By JULIAN RODRIGUES*
To everyone's surprise, the epistemological debate about the validity of scientific knowledge has become hype.
Who would have thought that in the middle of the grace year of XNUMX, in the environment of the evil internet, a serious and relevant bullshit would gain prominence (in a certain bubble, of course). What is rational, scientifically validated, and what is just wishful thinking masquerading as science?
The origins of bas-fond they refer us to the Covid pandemic and the civilizing role that biologists, doctors, specialists from various areas played in the fight against the denialism of fascist governments. The film don't look up sums up with humor and irony the prevailing climate in recent years.
Flat-Earthers, anti-vaxnegationists of all kinds have taken social media by storm. A type of civilizing regression that despises both liberals and social democrats or socialists. They establish new regressive parameters. An impressive thing.

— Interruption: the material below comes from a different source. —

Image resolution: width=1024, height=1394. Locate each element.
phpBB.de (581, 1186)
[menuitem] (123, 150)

Who would have guessed? In the year of grace 2023, we have to live with thousands (or millions?) of people around the world who think the earth is flat, doubt that we've even stepped on the moon, are against vaccines.
Or worse: adults choosing to take chloroquine – a medicine against malaria – to treat Covid? Didn't they know the difference between viruses and protozoa?!

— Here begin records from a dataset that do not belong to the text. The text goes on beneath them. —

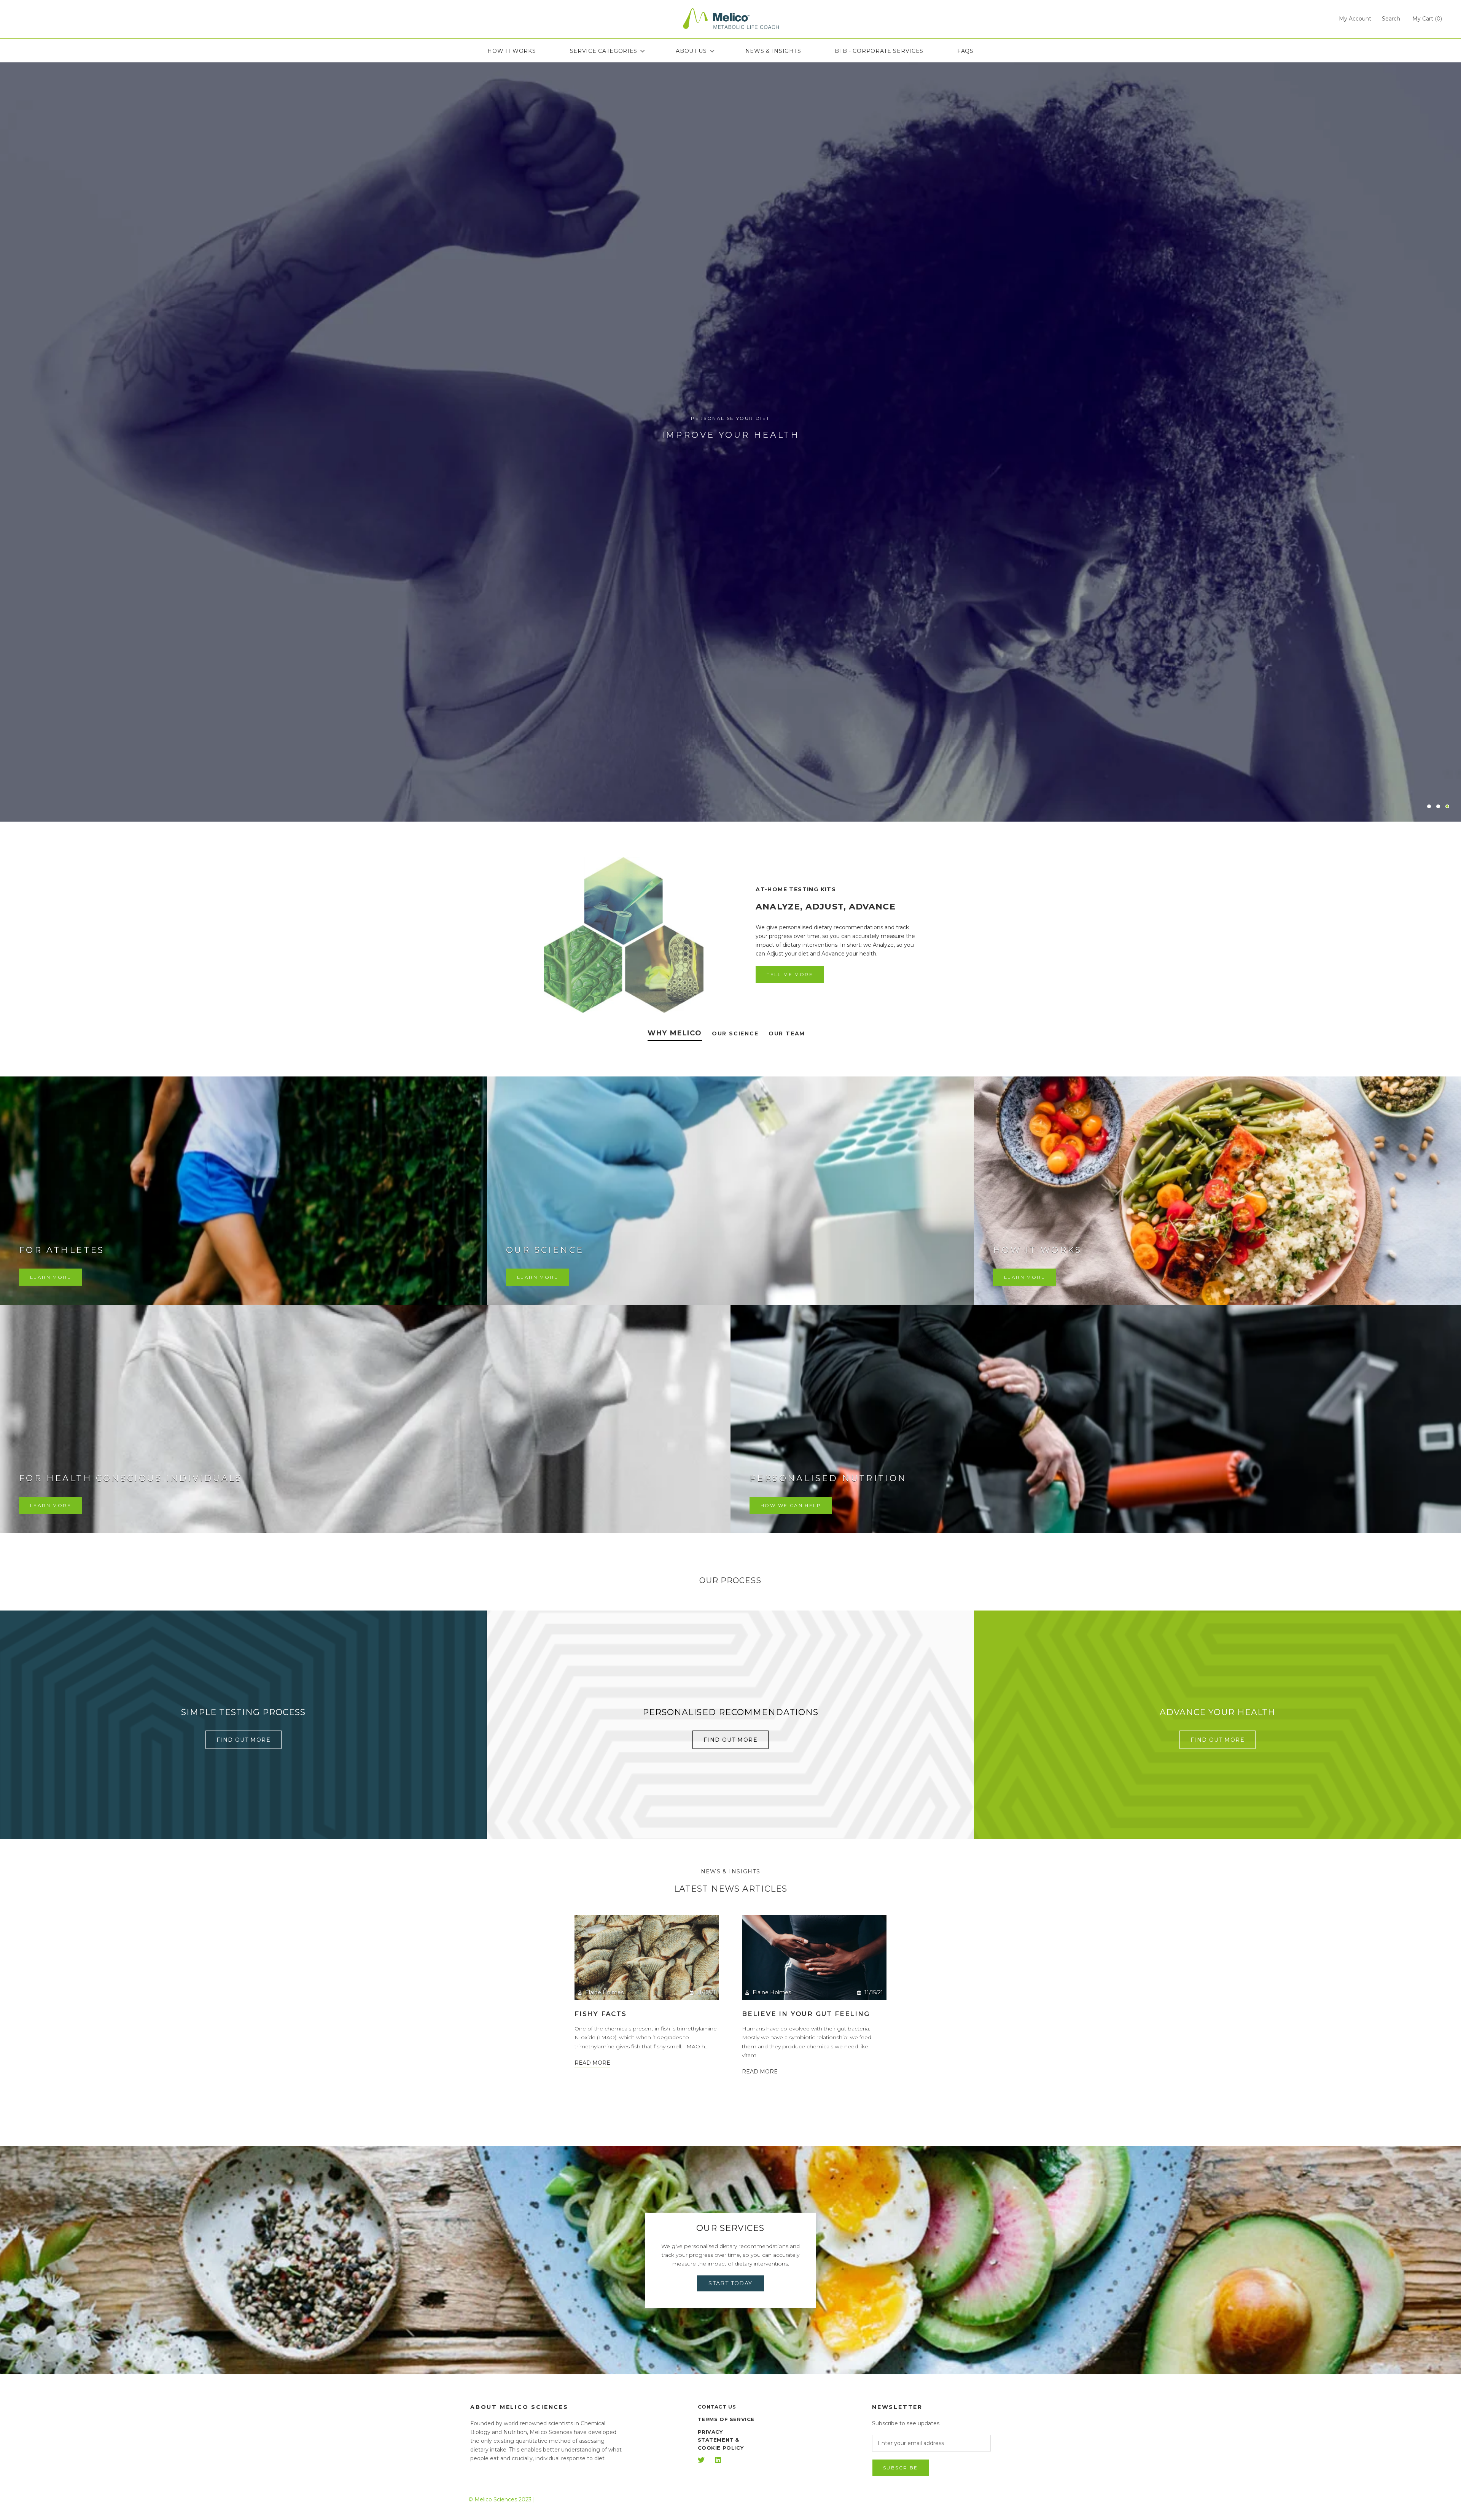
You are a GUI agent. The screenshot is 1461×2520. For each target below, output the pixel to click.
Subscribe (900, 2468)
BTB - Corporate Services (879, 51)
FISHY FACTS (601, 2014)
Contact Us (717, 2407)
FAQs (965, 51)
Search (1391, 18)
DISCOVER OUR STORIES (730, 2107)
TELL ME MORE (790, 974)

Not that I have any empathy for these nazi-fascist denialist crazy people who didn't get a vaccine and stuffed themselves with chloroquine and who knows what else. Each one of them and each one that left this planet did humanity a favor.
The problem is that they continue to strengthen the extreme right “all around the world!
The great Drauzio Varella, Sergio Sacani, Pirula, Daniel Gontijo, Atila Iamarino, Natalia Pasternak, Pedro Hallal – they do a great job of civilizing the networks. It's like they were Voltaires ou Darwins fighting against obscurantist common sense (too bad they have no reference in the Marxist tradition).
Returning to the thread: despite the benefits brought by the popularization of scientific topics, the risk of excessive simplifications is enormous. The logic of social networks presupposes exaggerations, scandals – everything that can seduce the user. How then to combine the imperative of attracting clicks and simultaneously preserving the accuracy of published content?
Take, for example, the recent controversy over psychoanalysis. If the theory/method/practice created by your Sigmund cannot be considered scientific – why would psychology as a whole deserve such status?
Which branch of psychology is the best, really? Is the cognitive behavioral or other approach superior to the others? Sounds like recycled and modernized behaviorist orthodoxy to me.
It's still ironic. The anti-psychoanalysis offensive carried out by some psychologists can quickly turn against themselves.
Psychiatrists must be having fun – after all, they usually solemnly despise psychologists. Long live the meds, all power to the pharmaceutical industry (or not)! But seriously: this industry's quandary has to do with the economic model — not the drugs themselves.
Indago, extrapolating: did Americans really step on the moon? Wasn't the Covid virus created by the Chinese? Who says the earth isn't really hollow and Jules Verne was right in 1864?
When in doubt, I always recommend: rationality, logic, evidence-based science. Our epistemological paradigm must always be the scientific method, despite all its limitations. Against irrationality – whether it comes from the right or the left – even Popper is worth it at this point in the championship!
* Julian Rodrigues, journalist and teacher, is a PT militant and an activist in the LGBTI and Human Rights movement.